Below is an example of a recent Magnitude campaign landing page:
Figure 6: Magnitude EK redirect script
This redirects to a fingerprinting script:
Figure 7: Magnitude EK Kaspersky fingerprinting script
This script attempts to check for the creation of an ActiveX object for the Kaspersky Virtual Keyboard plugin. If the check fails, the exploit chain continues and the victim is redirected to a page that serves the CVE-2016-0189 exploit and infected with Cerber ransomware.
Figure 8: System infected with Cerber
Terror Exploit Kit
The Terror EK is a newer exploit kit we began tracking in late 2016. This kit was formed as an amalgamation of several active exploit kits, particularly using code and exploits taken directly from the Sundown EK. Initially, Terror was relatively unsophisticated and was primarily used to drop ccminer, a cryptocurrency mining package, on exploited systems.
Over the last two quarters, Terror has undergone changes. This spring, Terror introduced a number of host and version fingerprinting scripts and began dropping various malware payloads (Tofsee, Andromeda/Gamarue, Smoke Loader) in addition to ccminer. More recently, Terror introduced the use of CVE-2017-0059, an Internet Explorer exploit affecting versions 9 through 11, and CVE-2017-0037, an exploit affecting Internet Explorer 10 and 11, and Microsoft Edge,
Terror activity dropped off significantly during the spring of 2017, but the exploit kit has remained active.

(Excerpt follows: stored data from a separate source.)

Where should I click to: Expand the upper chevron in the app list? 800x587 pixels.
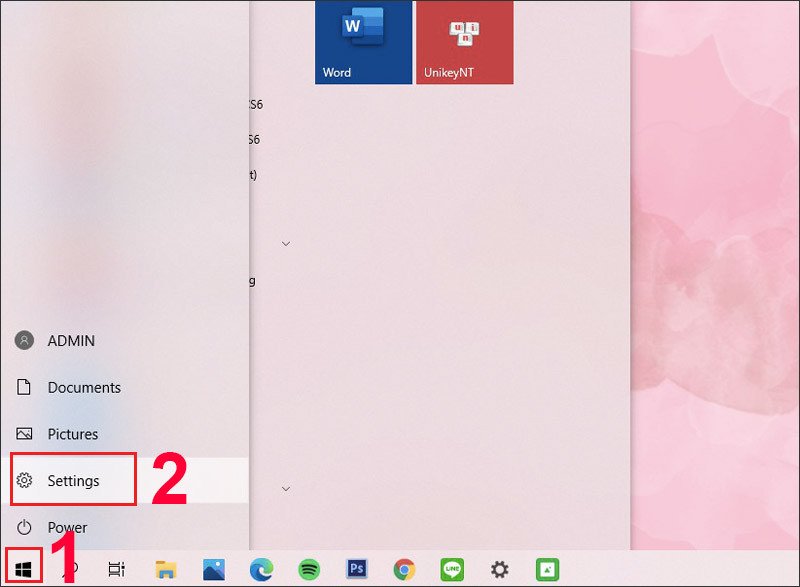[x=286, y=242]
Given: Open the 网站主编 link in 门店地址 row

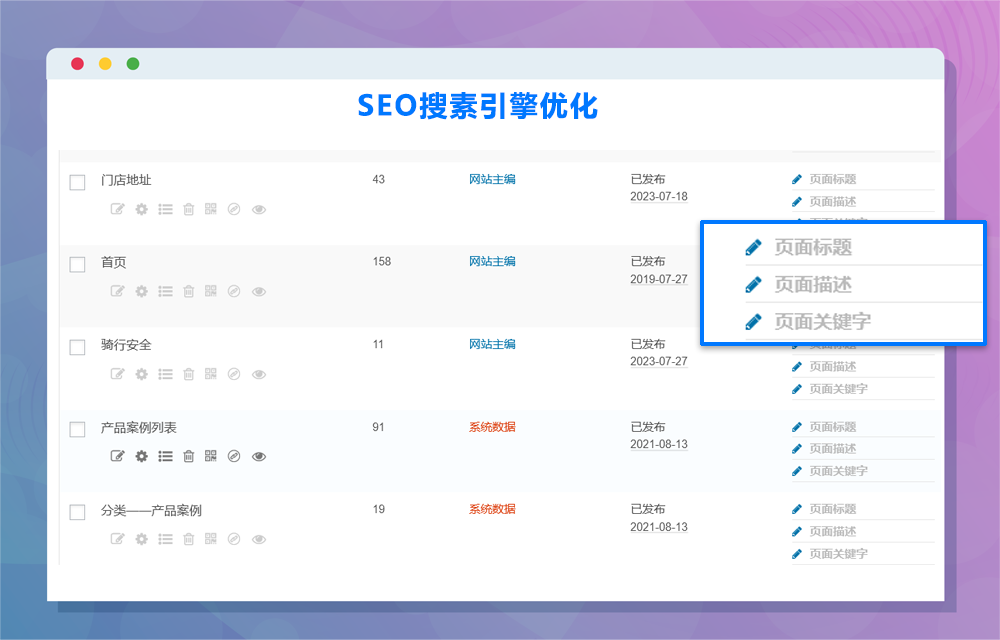Looking at the screenshot, I should pos(492,179).
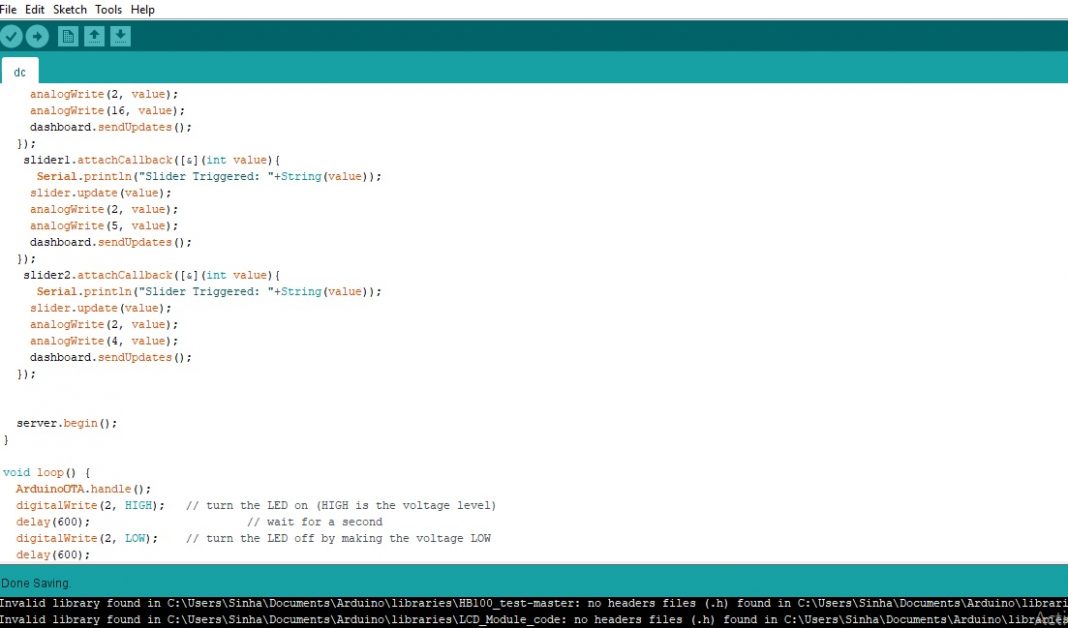Click the HB100_test-master console error line
This screenshot has width=1068, height=628.
click(400, 604)
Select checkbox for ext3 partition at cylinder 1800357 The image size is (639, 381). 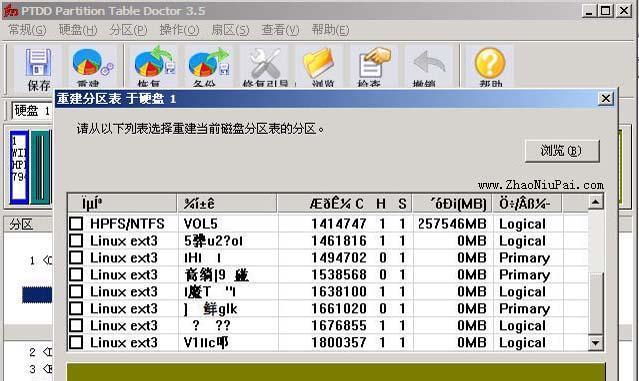point(76,342)
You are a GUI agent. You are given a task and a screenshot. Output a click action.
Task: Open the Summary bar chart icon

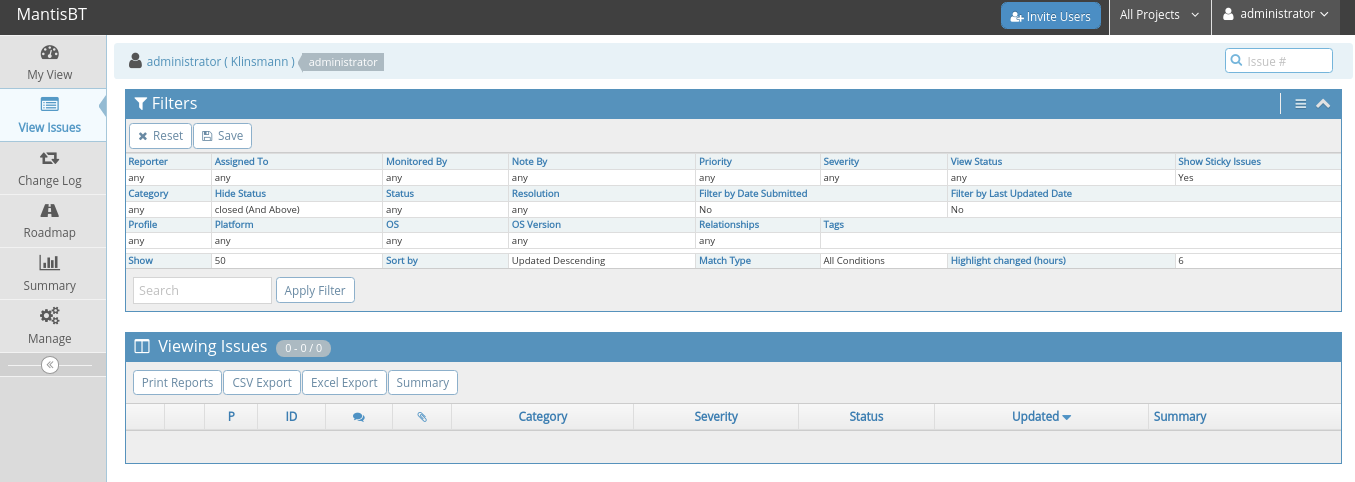pos(50,263)
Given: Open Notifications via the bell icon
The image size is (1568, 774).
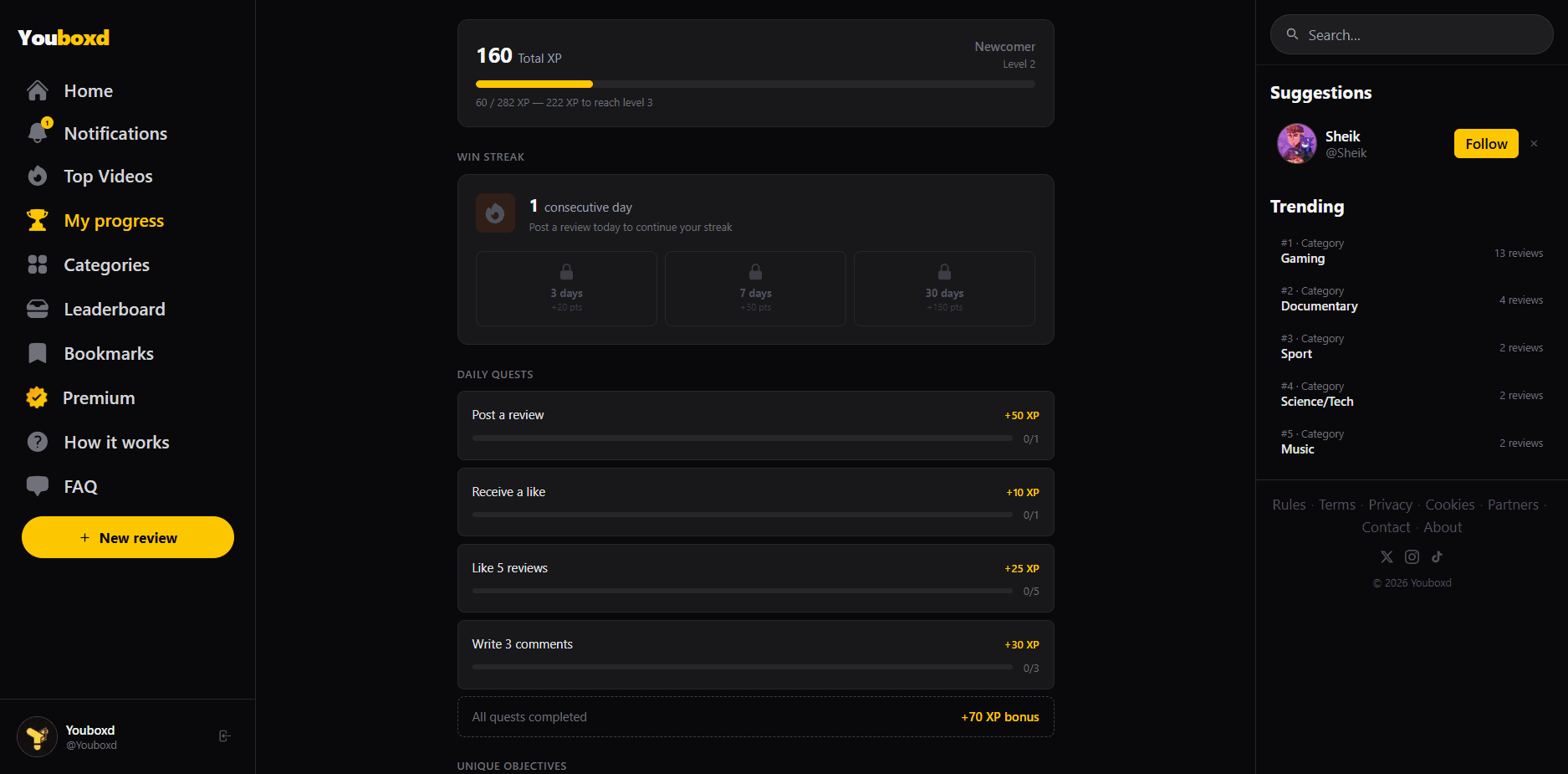Looking at the screenshot, I should 38,132.
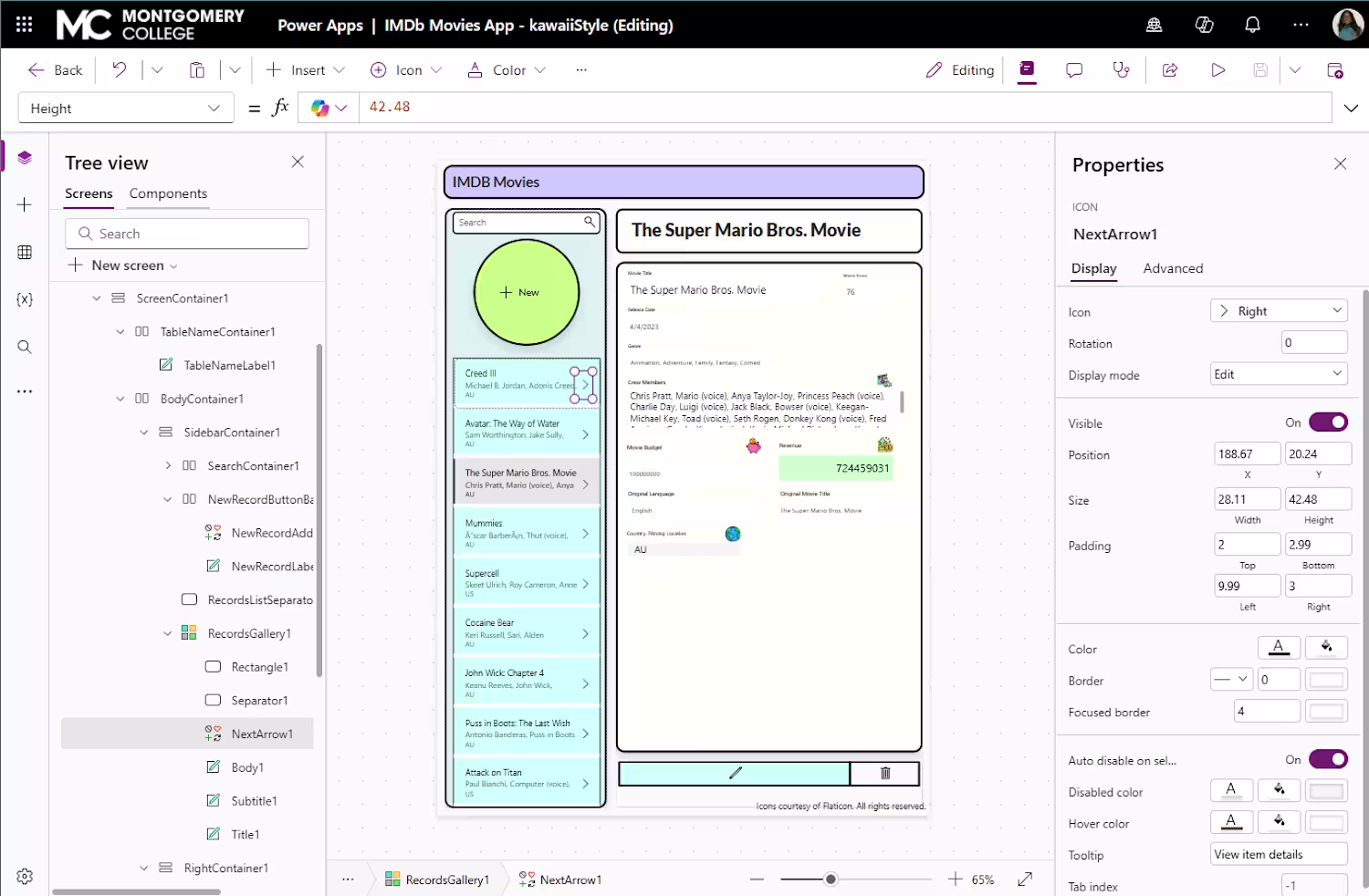Click the Undo icon in toolbar
This screenshot has height=896, width=1369.
(120, 70)
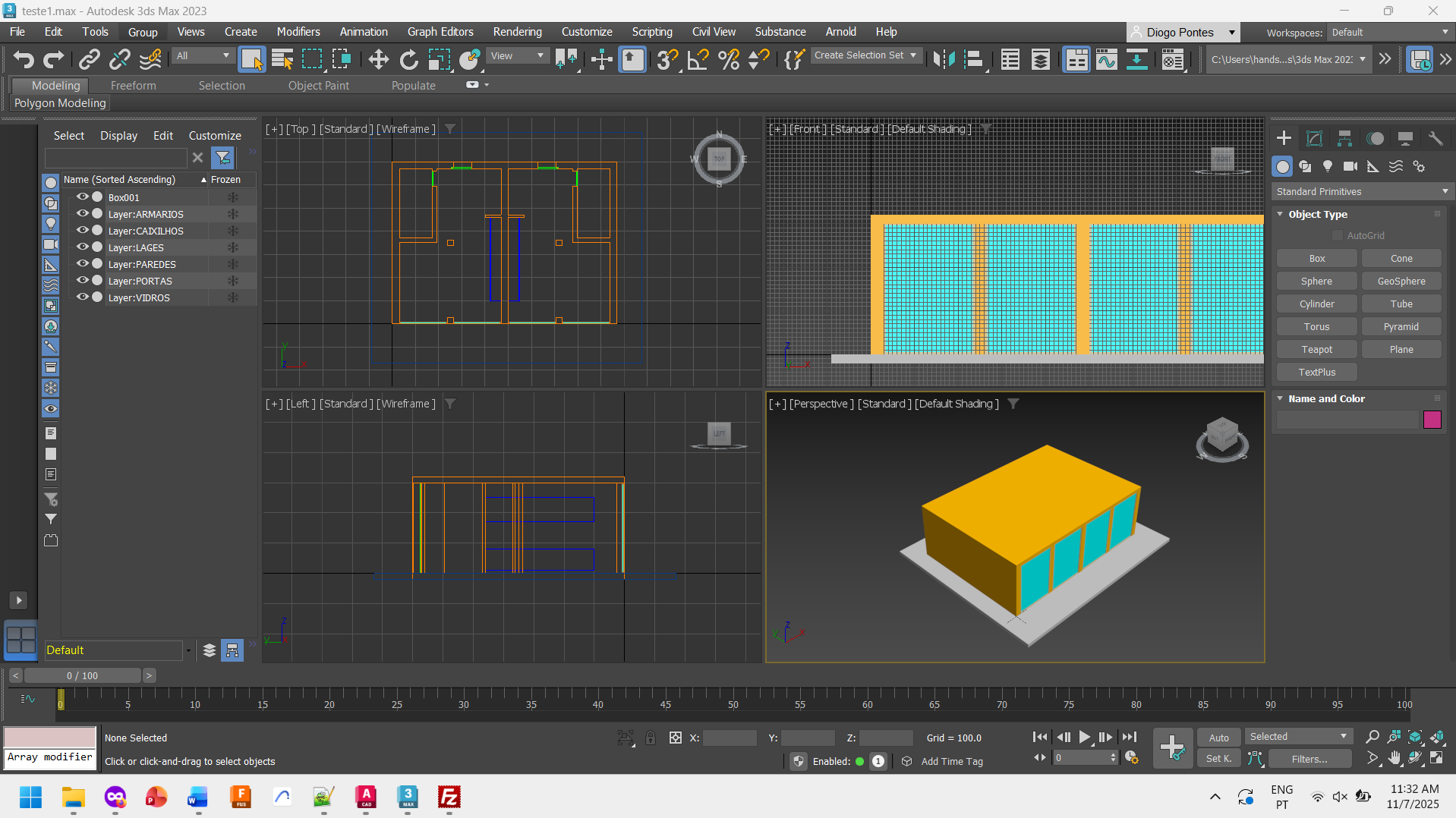This screenshot has width=1456, height=818.
Task: Switch to the Freeform ribbon tab
Action: pos(133,86)
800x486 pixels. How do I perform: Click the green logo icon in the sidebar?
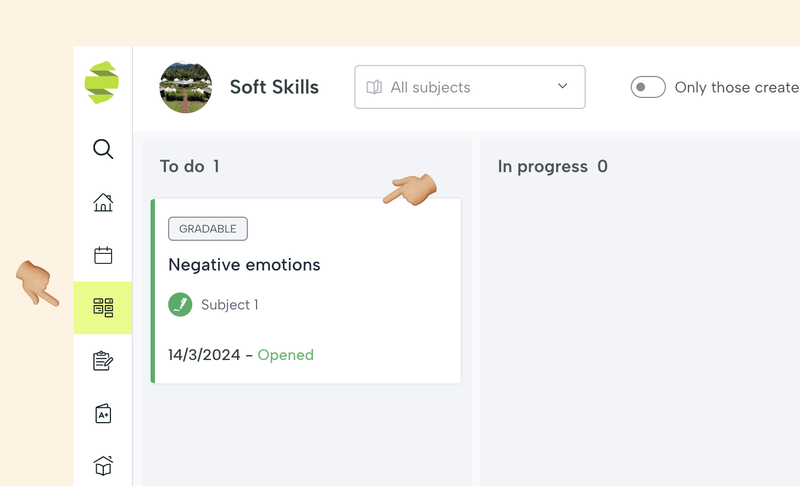tap(102, 83)
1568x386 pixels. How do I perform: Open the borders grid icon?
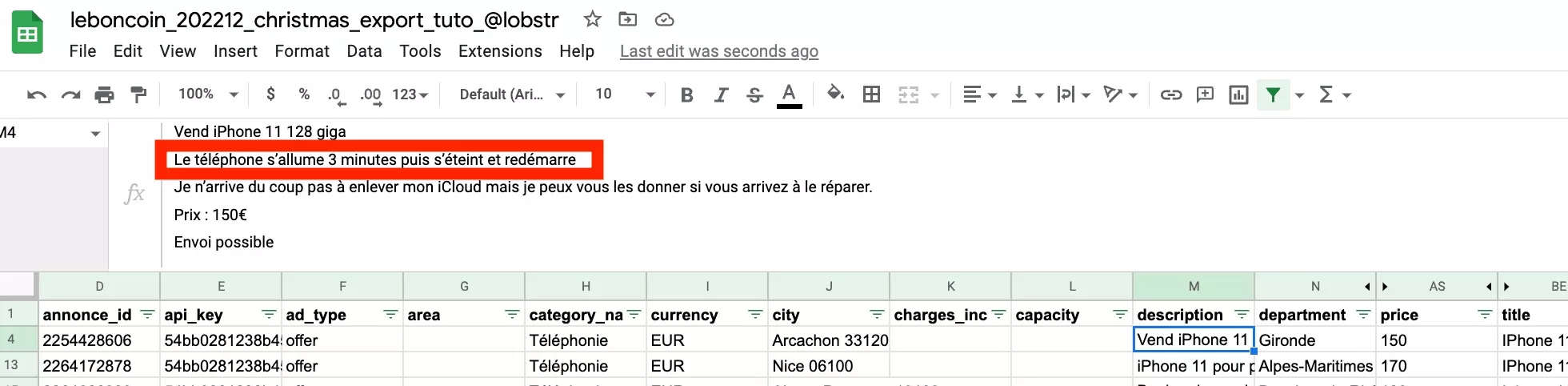pyautogui.click(x=871, y=95)
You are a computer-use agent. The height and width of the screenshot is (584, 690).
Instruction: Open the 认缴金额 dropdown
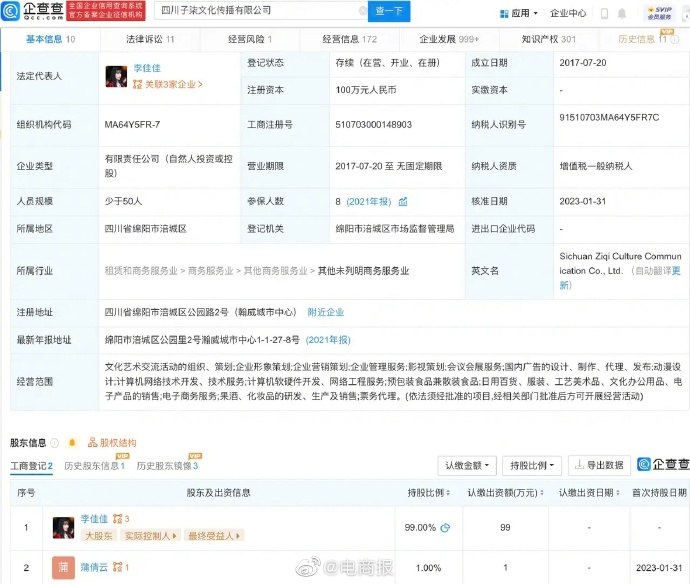(x=467, y=465)
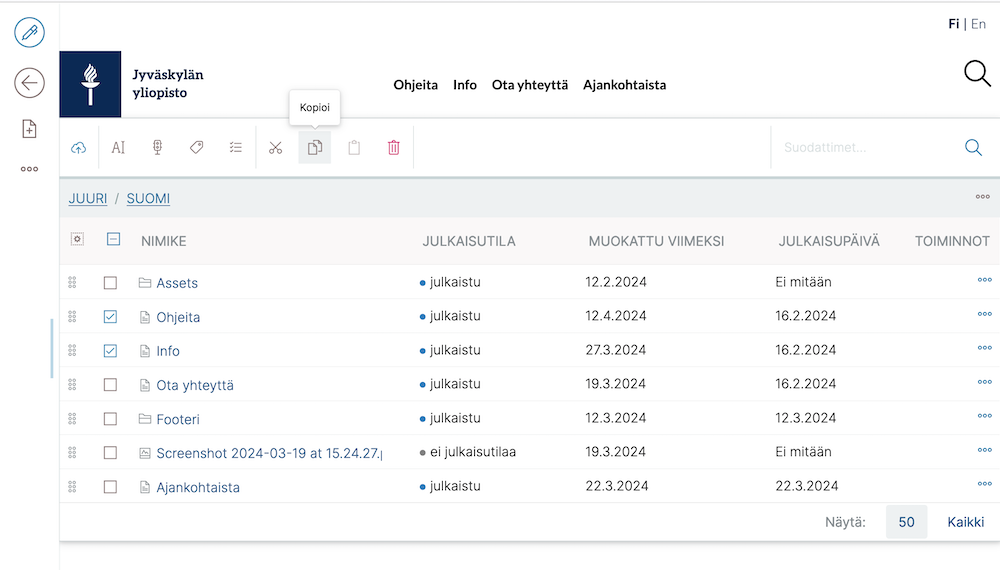This screenshot has height=570, width=1000.
Task: Open the AI text tool icon
Action: click(x=118, y=148)
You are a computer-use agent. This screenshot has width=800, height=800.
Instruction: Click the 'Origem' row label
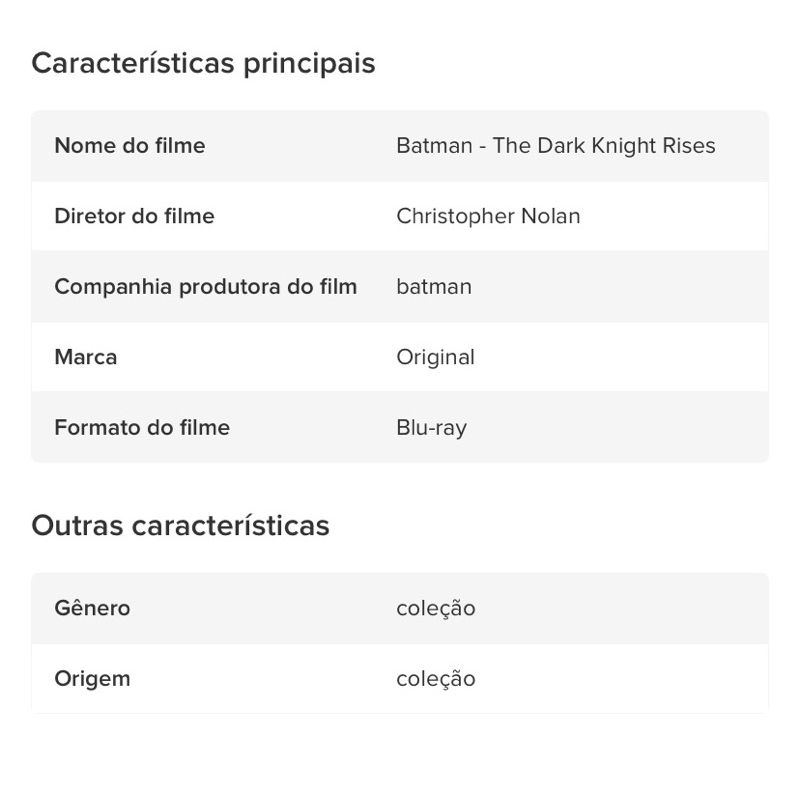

The code for exploits CVE-2017-0059 and CVE-2017-0037 can be easily identified in Terror EK by their similarity to the proof-of-concept code posted to Google Project Zero’s bug tracker:
Figure 9: CVE-2017-0059 POC
Figure 10: CVE-2017-0059 in Terror EK
Figure 11: CVE-2017-0037 POC
Figure 12: CVE 2017-0037 in Terror EK
Disdain Exploit Kit
The Disdain EK is a brand-new exploit kit that first appeared in early August. It shares code with Terror EK and uses the same URL pattern, but has many distinct features.
The Disdain campaign we’ve observed is delivered via a gate that is also distributing the RIG EK. Many of the gate domains in this campaign use the format “campngay##” with a two-character top-level domain. The referrers to the malicious gates were from malvertising networks and unauthorized movie streaming sites.
Figure 13: Hits for “campngay” campaign, August 2017
Disdain has been observed using the exploits CVE-2013-2551, CVE-2015-2419, CVE2016-0189, and CVE-2017-0059.
Trend Micro has published an analysis of Disdain EK here.
Exploit kits pose a significant threat to users during simple web browsing. In the case of ransomware infections, the result could be the inability of a user to access their files. The techniques exploit kit authors use to hide their activities are frequently changing, and security researchers work hard to analyze and block these new threats.
To help avoid infections such as these, users should always block untrusted third-party scripts and resources, and avoid clicking on suspicious advertisements. Zscaler’s ThreatLabZ has confirmed coverage for these top exploit kits and subsequent payloads, ensuring protection for organizations using the Zscaler’s Internet security platform.